Data in this exercise.
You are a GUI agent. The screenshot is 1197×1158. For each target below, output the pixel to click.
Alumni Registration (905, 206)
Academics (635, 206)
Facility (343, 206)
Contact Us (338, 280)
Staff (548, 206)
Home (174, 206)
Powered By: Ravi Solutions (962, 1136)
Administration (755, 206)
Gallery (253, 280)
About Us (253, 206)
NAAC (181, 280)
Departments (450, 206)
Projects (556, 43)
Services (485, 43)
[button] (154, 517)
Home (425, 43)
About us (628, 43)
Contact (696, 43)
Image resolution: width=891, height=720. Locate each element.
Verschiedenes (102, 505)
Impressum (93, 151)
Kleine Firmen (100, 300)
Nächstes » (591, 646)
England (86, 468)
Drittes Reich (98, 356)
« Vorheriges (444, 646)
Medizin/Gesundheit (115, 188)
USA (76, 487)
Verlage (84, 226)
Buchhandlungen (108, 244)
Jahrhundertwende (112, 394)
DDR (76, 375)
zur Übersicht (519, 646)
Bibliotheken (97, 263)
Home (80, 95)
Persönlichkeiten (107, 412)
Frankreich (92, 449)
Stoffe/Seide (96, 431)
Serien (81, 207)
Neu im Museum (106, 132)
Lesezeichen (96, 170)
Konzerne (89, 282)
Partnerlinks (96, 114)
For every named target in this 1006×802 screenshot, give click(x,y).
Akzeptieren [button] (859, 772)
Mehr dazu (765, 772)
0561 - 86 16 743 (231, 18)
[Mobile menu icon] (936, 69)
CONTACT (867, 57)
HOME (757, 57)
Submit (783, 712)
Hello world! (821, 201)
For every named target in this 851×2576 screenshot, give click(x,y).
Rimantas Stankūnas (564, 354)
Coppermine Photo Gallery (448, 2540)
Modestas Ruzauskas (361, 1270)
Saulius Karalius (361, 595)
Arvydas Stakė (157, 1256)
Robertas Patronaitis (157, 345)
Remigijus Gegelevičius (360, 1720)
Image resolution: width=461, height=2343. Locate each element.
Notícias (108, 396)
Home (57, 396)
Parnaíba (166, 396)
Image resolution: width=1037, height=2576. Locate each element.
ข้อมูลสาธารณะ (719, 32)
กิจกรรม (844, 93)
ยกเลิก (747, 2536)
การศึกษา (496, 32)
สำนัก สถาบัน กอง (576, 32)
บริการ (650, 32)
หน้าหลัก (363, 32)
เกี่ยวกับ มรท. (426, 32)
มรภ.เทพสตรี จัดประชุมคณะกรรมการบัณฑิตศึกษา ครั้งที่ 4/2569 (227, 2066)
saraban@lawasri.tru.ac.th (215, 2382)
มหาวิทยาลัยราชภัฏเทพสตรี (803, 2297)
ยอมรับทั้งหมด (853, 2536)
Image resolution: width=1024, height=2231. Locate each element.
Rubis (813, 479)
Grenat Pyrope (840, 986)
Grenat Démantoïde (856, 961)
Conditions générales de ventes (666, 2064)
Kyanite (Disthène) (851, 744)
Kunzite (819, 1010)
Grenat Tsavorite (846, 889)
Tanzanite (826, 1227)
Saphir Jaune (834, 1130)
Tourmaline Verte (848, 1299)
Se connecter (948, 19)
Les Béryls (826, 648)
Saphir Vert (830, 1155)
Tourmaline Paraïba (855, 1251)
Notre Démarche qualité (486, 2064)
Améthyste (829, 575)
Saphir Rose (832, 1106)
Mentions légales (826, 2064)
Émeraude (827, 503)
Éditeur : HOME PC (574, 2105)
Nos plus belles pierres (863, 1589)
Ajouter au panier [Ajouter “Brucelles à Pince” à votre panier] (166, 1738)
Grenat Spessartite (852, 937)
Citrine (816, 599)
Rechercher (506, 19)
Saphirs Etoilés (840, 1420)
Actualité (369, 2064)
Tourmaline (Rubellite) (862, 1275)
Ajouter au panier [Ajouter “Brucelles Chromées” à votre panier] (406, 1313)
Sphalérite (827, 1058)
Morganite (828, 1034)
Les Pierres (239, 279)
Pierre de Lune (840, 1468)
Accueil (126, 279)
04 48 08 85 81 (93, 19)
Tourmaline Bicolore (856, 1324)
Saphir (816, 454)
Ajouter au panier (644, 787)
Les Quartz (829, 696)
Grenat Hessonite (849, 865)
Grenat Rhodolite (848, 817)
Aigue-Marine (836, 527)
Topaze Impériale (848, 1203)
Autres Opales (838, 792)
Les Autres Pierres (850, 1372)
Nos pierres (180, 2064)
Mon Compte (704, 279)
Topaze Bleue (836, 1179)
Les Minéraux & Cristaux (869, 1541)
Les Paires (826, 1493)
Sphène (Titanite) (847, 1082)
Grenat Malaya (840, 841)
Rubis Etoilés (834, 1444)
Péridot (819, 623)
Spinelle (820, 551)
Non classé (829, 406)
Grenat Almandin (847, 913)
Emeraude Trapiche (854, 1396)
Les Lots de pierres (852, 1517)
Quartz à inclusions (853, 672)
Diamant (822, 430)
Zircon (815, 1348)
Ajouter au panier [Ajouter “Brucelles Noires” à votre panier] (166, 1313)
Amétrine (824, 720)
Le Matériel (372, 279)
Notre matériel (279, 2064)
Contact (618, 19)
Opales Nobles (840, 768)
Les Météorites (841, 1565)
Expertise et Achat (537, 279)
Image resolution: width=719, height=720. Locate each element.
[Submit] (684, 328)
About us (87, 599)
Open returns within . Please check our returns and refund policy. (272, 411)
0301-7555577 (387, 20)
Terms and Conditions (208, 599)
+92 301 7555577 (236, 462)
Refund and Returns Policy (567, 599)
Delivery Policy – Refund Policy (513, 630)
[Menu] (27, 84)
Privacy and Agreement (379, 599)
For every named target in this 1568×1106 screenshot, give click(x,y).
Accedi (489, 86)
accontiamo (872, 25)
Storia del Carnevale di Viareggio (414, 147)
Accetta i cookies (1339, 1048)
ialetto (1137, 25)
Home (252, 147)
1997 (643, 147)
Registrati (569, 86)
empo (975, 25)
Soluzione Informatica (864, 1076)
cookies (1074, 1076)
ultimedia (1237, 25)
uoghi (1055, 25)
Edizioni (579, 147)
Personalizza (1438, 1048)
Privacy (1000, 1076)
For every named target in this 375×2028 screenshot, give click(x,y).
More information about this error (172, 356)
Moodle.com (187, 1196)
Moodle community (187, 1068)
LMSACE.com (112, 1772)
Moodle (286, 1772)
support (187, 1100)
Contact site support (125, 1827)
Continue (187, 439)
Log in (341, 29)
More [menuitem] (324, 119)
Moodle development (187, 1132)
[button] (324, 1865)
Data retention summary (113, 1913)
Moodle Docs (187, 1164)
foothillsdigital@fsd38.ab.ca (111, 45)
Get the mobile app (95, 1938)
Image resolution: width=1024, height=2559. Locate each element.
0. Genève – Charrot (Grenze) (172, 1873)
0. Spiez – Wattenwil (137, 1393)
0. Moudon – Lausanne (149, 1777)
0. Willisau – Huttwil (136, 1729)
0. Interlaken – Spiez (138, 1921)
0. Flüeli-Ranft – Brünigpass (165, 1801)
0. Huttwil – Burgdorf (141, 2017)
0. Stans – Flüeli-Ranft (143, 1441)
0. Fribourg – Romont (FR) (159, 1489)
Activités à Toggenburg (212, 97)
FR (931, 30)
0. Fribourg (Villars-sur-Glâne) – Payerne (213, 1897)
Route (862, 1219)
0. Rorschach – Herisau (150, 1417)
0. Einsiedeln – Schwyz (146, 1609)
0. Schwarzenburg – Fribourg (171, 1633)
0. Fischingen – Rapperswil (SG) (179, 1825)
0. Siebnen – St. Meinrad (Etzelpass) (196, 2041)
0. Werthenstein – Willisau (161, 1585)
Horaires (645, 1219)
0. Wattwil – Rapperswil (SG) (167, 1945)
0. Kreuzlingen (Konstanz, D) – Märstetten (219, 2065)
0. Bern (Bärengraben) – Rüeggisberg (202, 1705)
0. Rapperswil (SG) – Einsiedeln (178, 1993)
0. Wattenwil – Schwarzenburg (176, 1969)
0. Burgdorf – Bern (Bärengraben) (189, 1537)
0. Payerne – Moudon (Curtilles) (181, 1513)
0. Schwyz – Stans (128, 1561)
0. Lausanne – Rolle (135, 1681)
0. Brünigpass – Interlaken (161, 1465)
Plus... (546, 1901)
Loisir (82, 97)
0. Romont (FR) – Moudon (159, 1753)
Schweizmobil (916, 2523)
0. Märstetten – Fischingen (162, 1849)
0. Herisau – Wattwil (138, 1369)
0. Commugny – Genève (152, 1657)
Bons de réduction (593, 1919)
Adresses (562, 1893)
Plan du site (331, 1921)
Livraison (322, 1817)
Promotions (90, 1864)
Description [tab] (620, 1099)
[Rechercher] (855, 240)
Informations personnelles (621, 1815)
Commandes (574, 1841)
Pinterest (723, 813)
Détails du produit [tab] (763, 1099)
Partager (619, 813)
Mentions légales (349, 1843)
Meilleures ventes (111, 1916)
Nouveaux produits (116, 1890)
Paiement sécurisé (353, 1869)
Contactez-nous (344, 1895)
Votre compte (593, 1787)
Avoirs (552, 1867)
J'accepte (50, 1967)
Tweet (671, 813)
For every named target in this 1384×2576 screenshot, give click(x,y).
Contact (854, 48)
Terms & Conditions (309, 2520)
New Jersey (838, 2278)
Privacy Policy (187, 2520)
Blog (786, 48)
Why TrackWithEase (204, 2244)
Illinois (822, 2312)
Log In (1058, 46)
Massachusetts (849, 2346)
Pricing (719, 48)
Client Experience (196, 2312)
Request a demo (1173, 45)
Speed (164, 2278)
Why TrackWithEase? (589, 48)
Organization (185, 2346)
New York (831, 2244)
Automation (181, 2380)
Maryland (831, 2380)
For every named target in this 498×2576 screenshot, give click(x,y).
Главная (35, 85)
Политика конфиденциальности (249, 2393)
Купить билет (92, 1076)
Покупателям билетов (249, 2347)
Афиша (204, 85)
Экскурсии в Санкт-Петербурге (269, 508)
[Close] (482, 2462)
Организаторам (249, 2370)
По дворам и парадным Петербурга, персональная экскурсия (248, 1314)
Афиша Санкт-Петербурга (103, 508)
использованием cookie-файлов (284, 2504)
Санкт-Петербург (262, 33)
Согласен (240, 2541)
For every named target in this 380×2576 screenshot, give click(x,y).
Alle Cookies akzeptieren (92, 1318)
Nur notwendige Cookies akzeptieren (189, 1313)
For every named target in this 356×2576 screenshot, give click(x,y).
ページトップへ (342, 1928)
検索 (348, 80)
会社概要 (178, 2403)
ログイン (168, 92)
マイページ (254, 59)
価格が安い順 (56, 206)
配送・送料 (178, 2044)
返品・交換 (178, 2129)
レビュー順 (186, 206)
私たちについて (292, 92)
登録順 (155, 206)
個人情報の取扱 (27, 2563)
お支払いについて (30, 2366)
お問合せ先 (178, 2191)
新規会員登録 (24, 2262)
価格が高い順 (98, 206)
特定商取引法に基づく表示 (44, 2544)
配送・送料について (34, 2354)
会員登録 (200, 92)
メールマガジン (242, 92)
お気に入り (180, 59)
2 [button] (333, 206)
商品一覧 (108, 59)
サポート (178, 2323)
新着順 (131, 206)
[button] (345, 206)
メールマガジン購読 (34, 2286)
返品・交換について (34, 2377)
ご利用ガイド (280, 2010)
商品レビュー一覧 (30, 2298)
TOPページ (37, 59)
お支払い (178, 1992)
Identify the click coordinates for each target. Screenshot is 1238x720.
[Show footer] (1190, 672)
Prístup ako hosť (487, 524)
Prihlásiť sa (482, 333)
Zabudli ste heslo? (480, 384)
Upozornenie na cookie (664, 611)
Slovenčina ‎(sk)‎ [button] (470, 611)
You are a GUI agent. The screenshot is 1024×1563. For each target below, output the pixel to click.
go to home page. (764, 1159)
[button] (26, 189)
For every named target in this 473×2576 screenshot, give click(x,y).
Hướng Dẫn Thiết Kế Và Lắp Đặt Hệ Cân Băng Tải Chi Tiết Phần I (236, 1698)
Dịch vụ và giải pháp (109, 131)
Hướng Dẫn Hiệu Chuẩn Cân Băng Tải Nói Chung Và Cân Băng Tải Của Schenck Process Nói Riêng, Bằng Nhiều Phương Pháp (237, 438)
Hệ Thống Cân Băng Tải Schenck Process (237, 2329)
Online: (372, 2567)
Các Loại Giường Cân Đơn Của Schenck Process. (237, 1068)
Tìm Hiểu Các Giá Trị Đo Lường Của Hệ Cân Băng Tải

Exercise. Copy out the lines again word for word, starting at the line with "Moodle Docs (187, 1164)" and ending with the line with "0. Huttwil – Burgdorf (141, 2017)", both included.

Written solution.
Moodle Docs (187, 1164)
foothillsdigital@fsd38.ab.ca (111, 45)
Get the mobile app (95, 1938)
Image resolution: width=1024, height=2559. Locate each element.
0. Genève – Charrot (Grenze) (172, 1873)
0. Spiez – Wattenwil (137, 1393)
0. Moudon – Lausanne (149, 1777)
0. Willisau – Huttwil (136, 1729)
0. Interlaken – Spiez (138, 1921)
0. Flüeli-Ranft – Brünigpass (165, 1801)
0. Huttwil – Burgdorf (141, 2017)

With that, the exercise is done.